**Your assignment:**
Starting at the first line and ending at the last, reproduce the records below exactly.

(Pixel coordinate grounding data)
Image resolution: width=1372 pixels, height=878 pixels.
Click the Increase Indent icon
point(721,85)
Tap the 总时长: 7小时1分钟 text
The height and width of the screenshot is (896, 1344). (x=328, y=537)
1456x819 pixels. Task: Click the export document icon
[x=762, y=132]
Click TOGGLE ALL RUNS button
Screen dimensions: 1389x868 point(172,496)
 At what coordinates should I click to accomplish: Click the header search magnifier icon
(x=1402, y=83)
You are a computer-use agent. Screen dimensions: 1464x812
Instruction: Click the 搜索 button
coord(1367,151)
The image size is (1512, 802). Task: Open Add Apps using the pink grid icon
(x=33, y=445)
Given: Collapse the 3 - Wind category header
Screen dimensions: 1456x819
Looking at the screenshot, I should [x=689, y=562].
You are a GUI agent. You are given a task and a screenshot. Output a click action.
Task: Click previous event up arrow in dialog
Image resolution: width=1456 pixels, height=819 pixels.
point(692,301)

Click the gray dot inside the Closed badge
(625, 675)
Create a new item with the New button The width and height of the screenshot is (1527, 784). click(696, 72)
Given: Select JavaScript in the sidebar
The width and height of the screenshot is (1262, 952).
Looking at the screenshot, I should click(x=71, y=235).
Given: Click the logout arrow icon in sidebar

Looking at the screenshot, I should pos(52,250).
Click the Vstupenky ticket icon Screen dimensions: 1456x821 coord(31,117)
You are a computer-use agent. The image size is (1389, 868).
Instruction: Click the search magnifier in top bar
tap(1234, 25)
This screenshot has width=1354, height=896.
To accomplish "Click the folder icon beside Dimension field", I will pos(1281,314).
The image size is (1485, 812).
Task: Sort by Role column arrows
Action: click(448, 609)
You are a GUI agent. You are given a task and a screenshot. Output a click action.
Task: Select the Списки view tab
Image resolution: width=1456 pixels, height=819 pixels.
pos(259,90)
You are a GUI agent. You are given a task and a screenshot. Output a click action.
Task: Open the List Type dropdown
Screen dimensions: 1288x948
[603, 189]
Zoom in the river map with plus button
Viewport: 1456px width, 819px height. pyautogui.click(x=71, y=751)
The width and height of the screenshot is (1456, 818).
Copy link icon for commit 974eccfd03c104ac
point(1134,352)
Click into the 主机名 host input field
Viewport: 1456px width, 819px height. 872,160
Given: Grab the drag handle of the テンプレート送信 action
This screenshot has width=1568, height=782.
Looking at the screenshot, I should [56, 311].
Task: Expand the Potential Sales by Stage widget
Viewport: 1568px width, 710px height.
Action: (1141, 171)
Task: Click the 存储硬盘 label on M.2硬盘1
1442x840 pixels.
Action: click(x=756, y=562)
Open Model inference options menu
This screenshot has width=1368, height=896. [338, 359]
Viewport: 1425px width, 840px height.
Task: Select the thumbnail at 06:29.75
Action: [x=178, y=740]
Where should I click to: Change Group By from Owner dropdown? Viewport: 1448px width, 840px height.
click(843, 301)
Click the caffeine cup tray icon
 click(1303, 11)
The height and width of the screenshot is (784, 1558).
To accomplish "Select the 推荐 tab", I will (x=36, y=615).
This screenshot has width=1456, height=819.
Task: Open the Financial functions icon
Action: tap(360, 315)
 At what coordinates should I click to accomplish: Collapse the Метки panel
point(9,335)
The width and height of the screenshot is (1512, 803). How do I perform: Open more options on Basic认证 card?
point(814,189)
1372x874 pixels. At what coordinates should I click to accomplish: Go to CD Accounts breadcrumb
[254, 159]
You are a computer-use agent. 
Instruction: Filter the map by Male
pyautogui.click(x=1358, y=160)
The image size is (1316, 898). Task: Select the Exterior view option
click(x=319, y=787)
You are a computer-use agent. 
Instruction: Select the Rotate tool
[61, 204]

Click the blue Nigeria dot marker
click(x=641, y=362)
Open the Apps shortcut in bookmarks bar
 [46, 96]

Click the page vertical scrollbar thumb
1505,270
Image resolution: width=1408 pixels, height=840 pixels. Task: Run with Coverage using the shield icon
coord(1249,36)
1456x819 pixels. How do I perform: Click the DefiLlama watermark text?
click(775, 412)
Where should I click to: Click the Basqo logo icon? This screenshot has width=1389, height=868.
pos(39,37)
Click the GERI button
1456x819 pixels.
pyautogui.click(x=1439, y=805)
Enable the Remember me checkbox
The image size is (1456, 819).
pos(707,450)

**Task response:**
Image resolution: width=1372 pixels, height=878 pixels.
Click the Increase Indent icon
point(721,85)
Tap the 总时长: 7小时1分钟 text
The height and width of the screenshot is (896, 1344). (x=328, y=537)
1456x819 pixels. Task: Click the export document icon
[x=762, y=132]
Click TOGGLE ALL RUNS button
Screen dimensions: 1389x868 point(172,496)
 At what coordinates should I click to accomplish: Click the header search magnifier icon
(x=1402, y=83)
You are a computer-use agent. Screen dimensions: 1464x812
Instruction: Click the 搜索 button
coord(1367,151)
The image size is (1512, 802). Task: Open Add Apps using the pink grid icon
(x=33, y=445)
Given: Collapse the 3 - Wind category header
Screen dimensions: 1456x819
Looking at the screenshot, I should [x=689, y=562].
You are a GUI agent. You are given a task and a screenshot. Output a click action.
Task: Click previous event up arrow in dialog
Image resolution: width=1456 pixels, height=819 pixels.
point(692,301)

Click the gray dot inside the Closed badge
(625, 675)
Create a new item with the New button The width and height of the screenshot is (1527, 784). click(696, 72)
Given: Select JavaScript in the sidebar
The width and height of the screenshot is (1262, 952).
Looking at the screenshot, I should click(x=71, y=235).
Given: Click the logout arrow icon in sidebar

Looking at the screenshot, I should pos(52,250).
Click the Vstupenky ticket icon Screen dimensions: 1456x821 coord(31,117)
You are a computer-use agent. The image size is (1389, 868).
Instruction: Click the search magnifier in top bar
tap(1234, 25)
This screenshot has width=1354, height=896.
To accomplish "Click the folder icon beside Dimension field", I will pos(1281,314).
The image size is (1485, 812).
Task: Sort by Role column arrows
Action: click(448, 609)
You are a GUI agent. You are given a task and a screenshot. Output a click action.
Task: Select the Списки view tab
Image resolution: width=1456 pixels, height=819 pixels.
pos(259,90)
You are a GUI agent. You are given a task and a screenshot. Output a click action.
Task: Open the List Type dropdown
Screen dimensions: 1288x948
[603, 189]
Zoom in the river map with plus button
Viewport: 1456px width, 819px height. pyautogui.click(x=71, y=751)
The width and height of the screenshot is (1456, 818).
Copy link icon for commit 974eccfd03c104ac
point(1134,352)
Click into the 主机名 host input field
Viewport: 1456px width, 819px height. 872,160
Given: Grab the drag handle of the テンプレート送信 action
This screenshot has width=1568, height=782.
Looking at the screenshot, I should [56, 311].
Task: Expand the Potential Sales by Stage widget
Viewport: 1568px width, 710px height.
Action: (1141, 171)
Task: Click the 存储硬盘 label on M.2硬盘1
1442x840 pixels.
Action: click(x=756, y=562)
Open Model inference options menu
This screenshot has width=1368, height=896. [338, 359]
Viewport: 1425px width, 840px height.
Task: Select the thumbnail at 06:29.75
Action: [x=178, y=740]
Where should I click to: Change Group By from Owner dropdown? Viewport: 1448px width, 840px height.
click(843, 301)
Click the caffeine cup tray icon
 click(1303, 11)
The height and width of the screenshot is (784, 1558).
To accomplish "Select the 推荐 tab", I will (x=36, y=615).
This screenshot has width=1456, height=819.
Task: Open the Financial functions icon
Action: tap(360, 315)
 At what coordinates should I click to accomplish: Collapse the Метки panel
point(9,335)
The width and height of the screenshot is (1512, 803). How do I perform: Open more options on Basic认证 card?
point(814,189)
1372x874 pixels. At what coordinates should I click to accomplish: Go to CD Accounts breadcrumb
[254, 159]
You are a computer-use agent. 
Instruction: Filter the map by Male
pyautogui.click(x=1358, y=160)
The image size is (1316, 898). Task: Select the Exterior view option
click(x=319, y=787)
You are a computer-use agent. 
Instruction: Select the Rotate tool
[61, 204]

Click the blue Nigeria dot marker
click(x=641, y=362)
Open the Apps shortcut in bookmarks bar
 [46, 96]

Click the page vertical scrollbar thumb
1505,270
Image resolution: width=1408 pixels, height=840 pixels. Task: Run with Coverage using the shield icon
coord(1249,36)
1456x819 pixels. How do I perform: Click the DefiLlama watermark text?
click(775, 412)
Where should I click to: Click the Basqo logo icon? This screenshot has width=1389, height=868.
pos(39,37)
Click the GERI button
1456x819 pixels.
pyautogui.click(x=1439, y=805)
Enable the Remember me checkbox
The image size is (1456, 819).
pos(707,450)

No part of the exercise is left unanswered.